Fusion Science and Technology / Volume 50 / Number 4 / November 2006 / Pages 551-560
Technical Note / dx.doi.org/10.13182/FST06-A1279
An electron cyclotron resonance heating system is commissioned on Aditya tokamak to carry out pre-ionization, start-up, and heating experiments. A high-power microwave source (gyrotron), capable of delivering 200-kW cw power at 28 ± 0.1 GHz, is commissioned successfully using a water dummy load for pulsed operation. The output mode of the gyrotron is TE02. The output power of the gyrotron is measured using microwave probe couplers, a spectrum analyzer, and calorimetric techniques. A hardwired interlock operates a rail-gap-based crowbar system in less than 10 s under fault condition and protects the gyrotron. The rail-gap crowbar operation has been qualified with the high-voltage power supply by performing a 10-J wire-burn test prior to energizing the gyrotron.
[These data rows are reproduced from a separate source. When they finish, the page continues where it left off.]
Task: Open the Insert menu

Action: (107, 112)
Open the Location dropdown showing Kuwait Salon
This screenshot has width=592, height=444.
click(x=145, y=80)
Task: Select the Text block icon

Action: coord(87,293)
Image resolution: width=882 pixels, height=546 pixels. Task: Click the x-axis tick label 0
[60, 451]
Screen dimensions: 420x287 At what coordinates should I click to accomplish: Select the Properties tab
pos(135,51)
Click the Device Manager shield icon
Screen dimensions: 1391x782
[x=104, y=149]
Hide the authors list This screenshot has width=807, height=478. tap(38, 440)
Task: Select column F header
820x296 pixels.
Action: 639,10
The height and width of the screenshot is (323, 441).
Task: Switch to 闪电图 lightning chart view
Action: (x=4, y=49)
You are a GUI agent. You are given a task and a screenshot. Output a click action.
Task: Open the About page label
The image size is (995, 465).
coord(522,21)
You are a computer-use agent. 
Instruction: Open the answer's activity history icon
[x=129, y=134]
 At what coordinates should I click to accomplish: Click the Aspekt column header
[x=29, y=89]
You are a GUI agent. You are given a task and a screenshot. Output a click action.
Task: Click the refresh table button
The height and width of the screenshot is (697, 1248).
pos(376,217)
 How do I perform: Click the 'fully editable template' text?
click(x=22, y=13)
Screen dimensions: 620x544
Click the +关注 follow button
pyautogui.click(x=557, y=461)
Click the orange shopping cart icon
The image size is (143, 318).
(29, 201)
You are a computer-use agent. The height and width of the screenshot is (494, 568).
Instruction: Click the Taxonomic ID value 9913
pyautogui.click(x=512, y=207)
A transmission line consisting of matching optic units, dc break, polarizer, miter bend, and corrugated waveguides terminates with a boron nitride window. The total attenuation in the line is measured to be less than 1.1 dB. Based on quasi-optical theory, a beam launcher is designed, fabricated, and tested for ultrahigh-vacuum compatibility prior to commissioning on tokamak.
After successful operation of the gyrotron on the dummy load, the gyrotron output has been coupled to the ADITYA tokamak, and successful breakdown of neutral gas is observed without assistance from an ohmic transformer.